━━ Records provided ━━

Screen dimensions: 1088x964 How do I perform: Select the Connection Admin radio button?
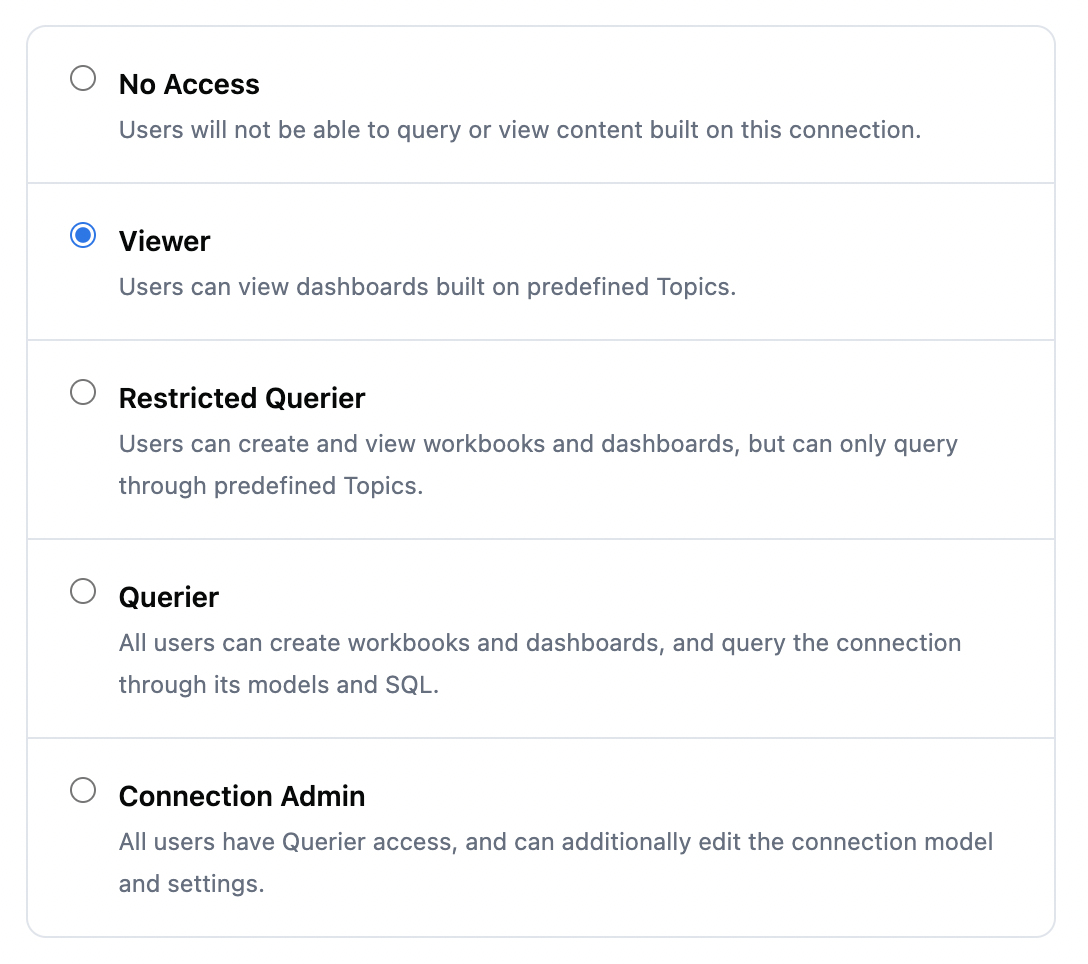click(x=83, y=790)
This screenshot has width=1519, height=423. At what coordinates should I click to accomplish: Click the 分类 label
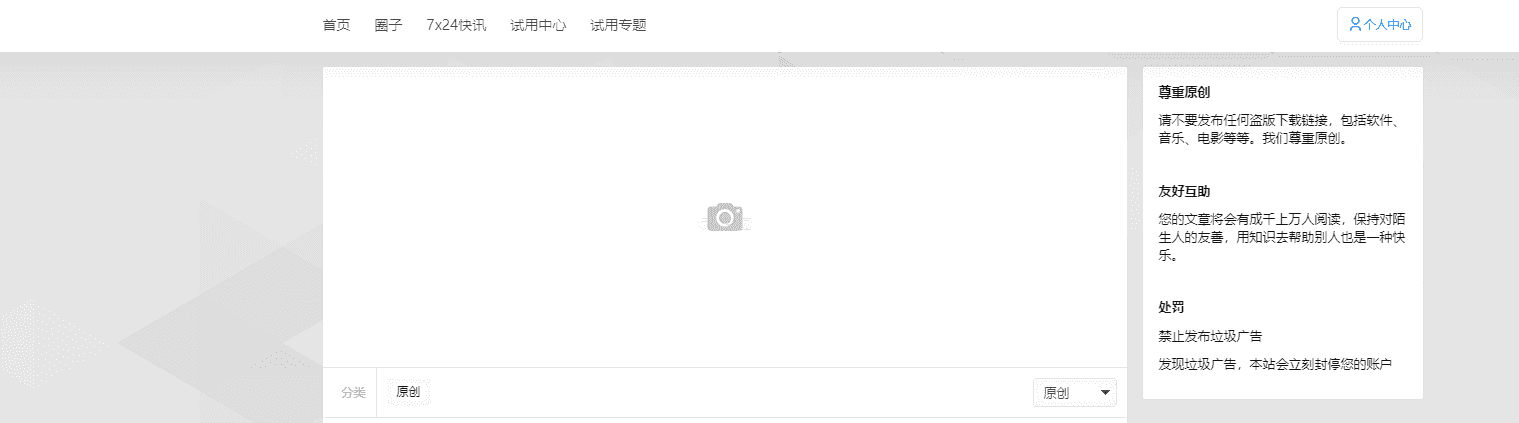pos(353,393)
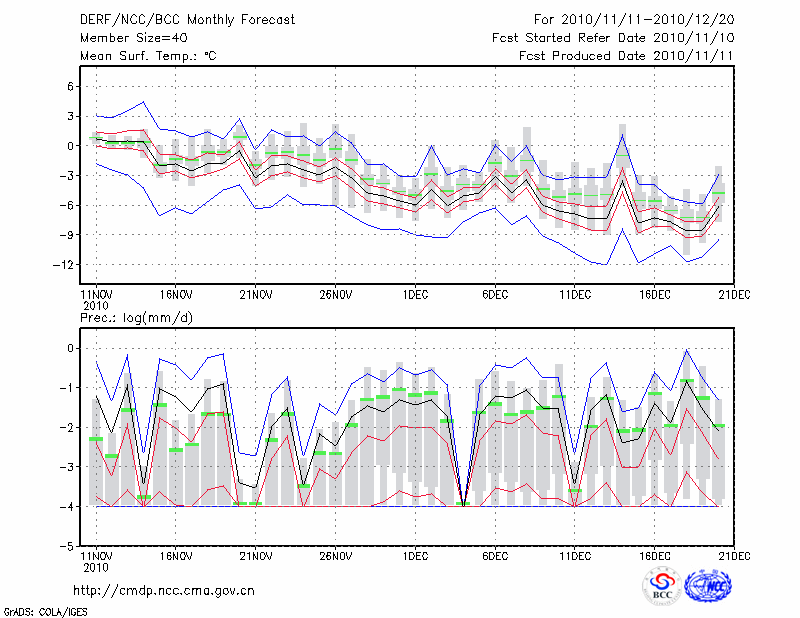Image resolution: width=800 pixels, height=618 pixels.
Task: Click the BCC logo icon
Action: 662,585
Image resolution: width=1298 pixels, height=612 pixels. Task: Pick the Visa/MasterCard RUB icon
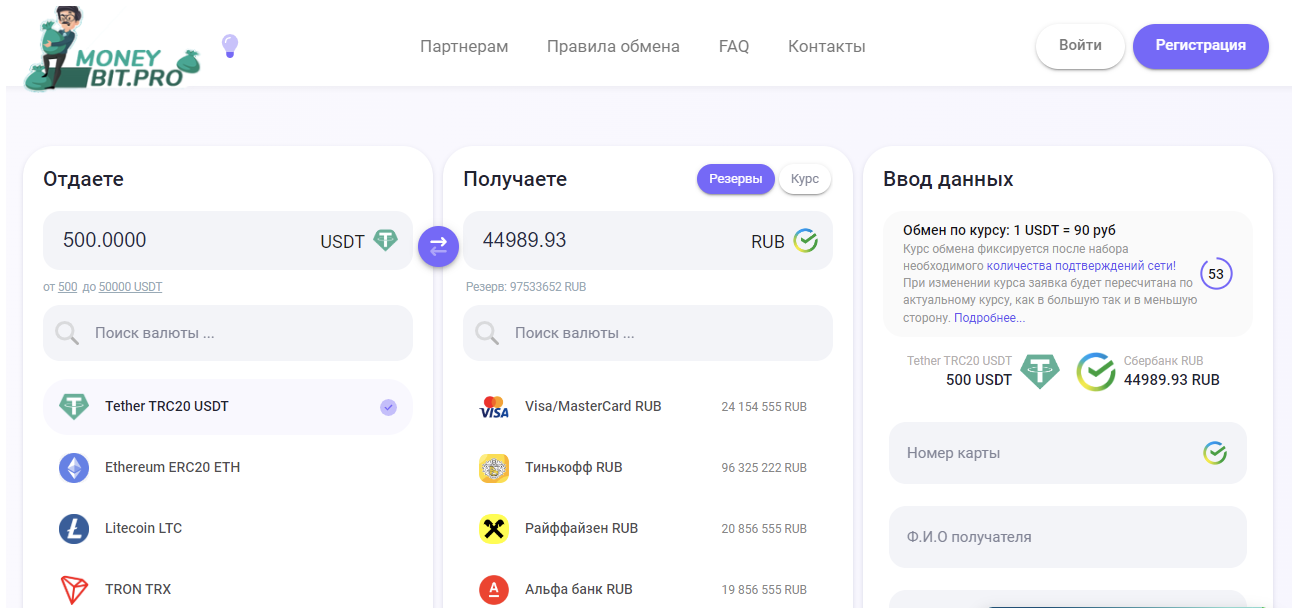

━━━
━━ Records provided ━━

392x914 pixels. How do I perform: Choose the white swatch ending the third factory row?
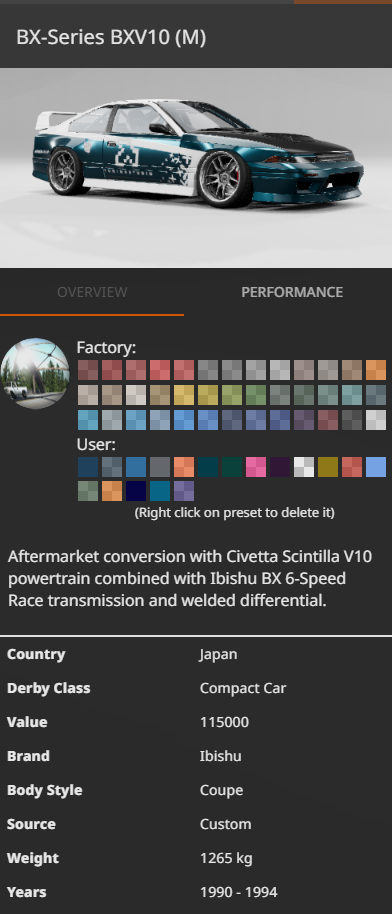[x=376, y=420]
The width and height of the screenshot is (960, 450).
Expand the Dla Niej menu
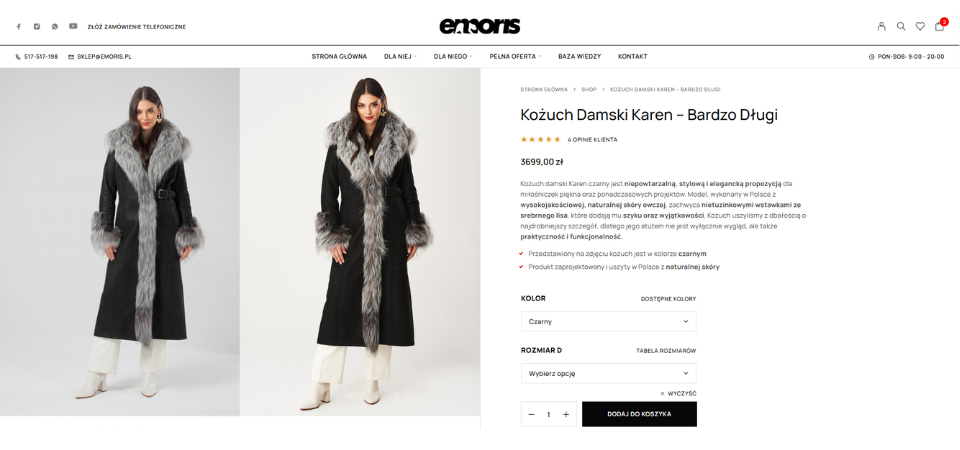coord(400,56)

━━━

▶ Description of the task
The copy should hold exactly the lines above from the one with "This screenshot has" through the one with "Image resolution: width=1298", both ends counted, and no pictures at all.

▶ Response for this exercise
This screenshot has width=1519, height=423. At what coordinates should I click to accomplish: Click the 分类 label
pos(353,393)
Image resolution: width=800 pixels, height=618 pixels.
Task: Click the BCC logo icon
Action: 662,585
Image resolution: width=1298 pixels, height=612 pixels. Task: Pick the Visa/MasterCard RUB icon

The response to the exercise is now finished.